Outside the courtroom, students grew quieter, realizing they were being excluded from open court, said Eman Osman, one of their social studies teachers.
"The courthouse was impressive, all the marble. The kids were eating it all up until we were stopped at the door and told we could not go in," she said.
Osman said a lawyer came out and told the youngsters — including some who participate in mock court sessions at school or the Model United Nations program — that the judge was not happy they were there.
"We were shocked.

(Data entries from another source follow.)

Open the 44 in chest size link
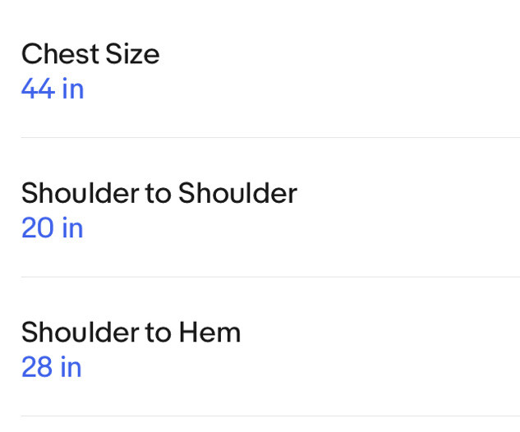 coord(53,88)
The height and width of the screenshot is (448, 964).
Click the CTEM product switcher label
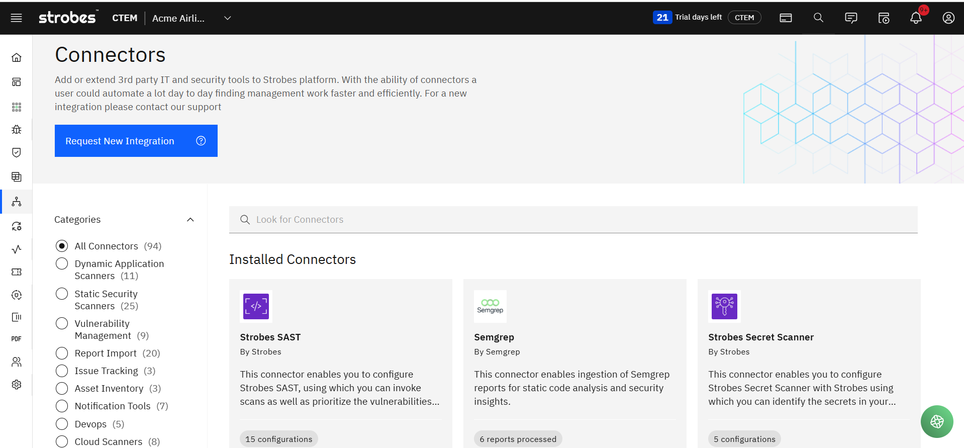tap(125, 18)
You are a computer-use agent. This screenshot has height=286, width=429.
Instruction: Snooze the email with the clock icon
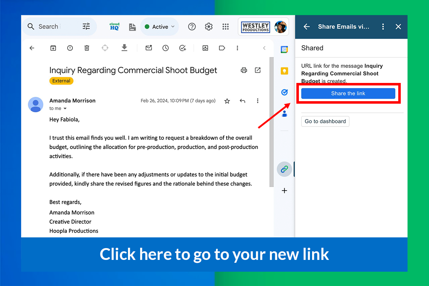[165, 48]
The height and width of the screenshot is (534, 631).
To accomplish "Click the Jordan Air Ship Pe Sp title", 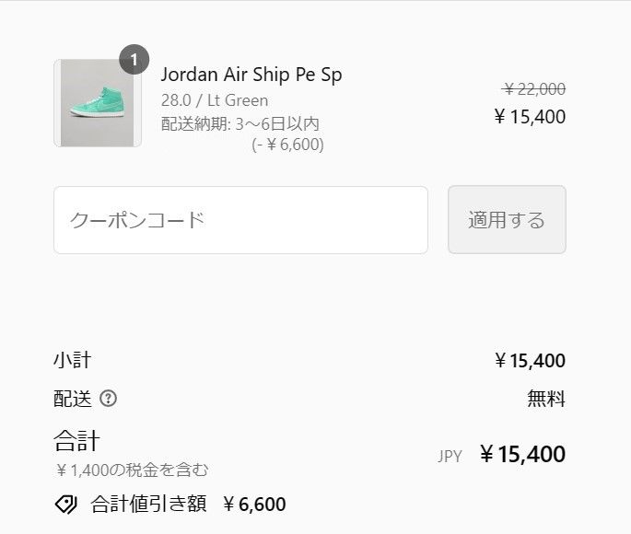I will (251, 75).
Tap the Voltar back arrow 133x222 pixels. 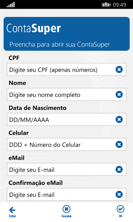click(12, 212)
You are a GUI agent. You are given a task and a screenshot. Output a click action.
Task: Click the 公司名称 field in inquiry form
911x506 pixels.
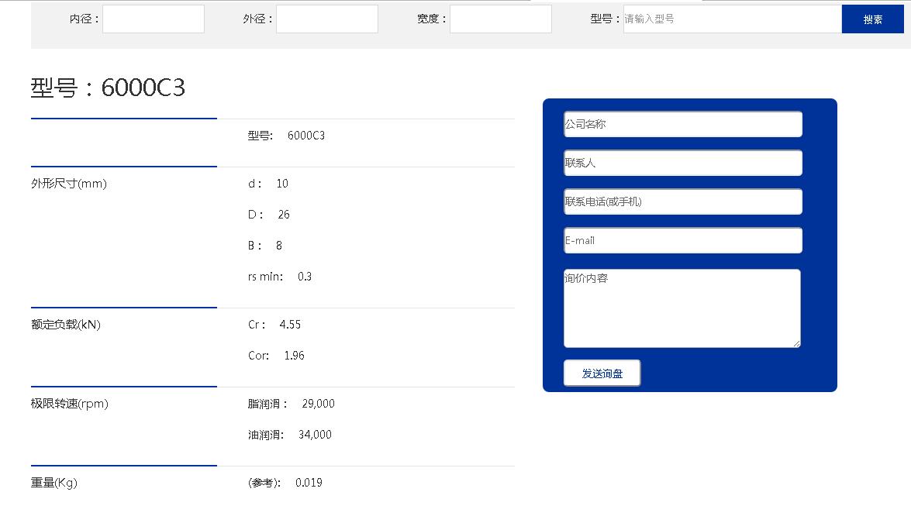coord(682,124)
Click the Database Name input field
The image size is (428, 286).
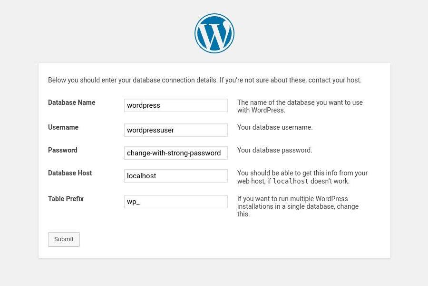click(x=175, y=105)
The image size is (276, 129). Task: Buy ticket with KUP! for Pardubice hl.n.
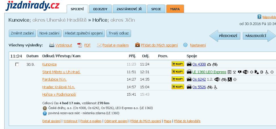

The expression on their faces looked hurt and serious," she said.
After lunch and after Assistant U.S. Attorneys Martin Bell and Michael Lockard advised the judge that it was a public courtroom and they did not oppose the students' courtroom visit, the youngsters entered, all 10 girls wearing white head scarves, part of the school's uniform.
With the students seated, attorney John Gleeson, until recently a federal judge in Brooklyn himself, sent the judge into a rage when he said the only difference between those associated with communities served by Alavi and those associated with victims of terrorism who might want to attend the trial "is that the former are wearing head scarves and they are easily identifiable."
"That is offensive, inappropriate, so offensive, so inappropriate that it is breathtaking," Forrest said.
The judge insisted she has been fine even with protesters in some cases "blanketing the courtroom" but believed Gleeson had violated her admonition in a previous order that the trial not become "a referendum on the nature and quality of Alavi's charitable works."
The U.S. government wants to turn over proceeds from a sale of the building and other properties owned by Alavi to holders of more than $5 billion in terrorism-related judgments against the government of Iran, including claims brought by the estates of victims killed in the Sept. 11, 2001, attacks.
Donna Lieberman, executive director of the New York Civil Liberties Union, said that without "extraordinary circumstances, the exclusion of a group of students would be incompatible with the public's right to know."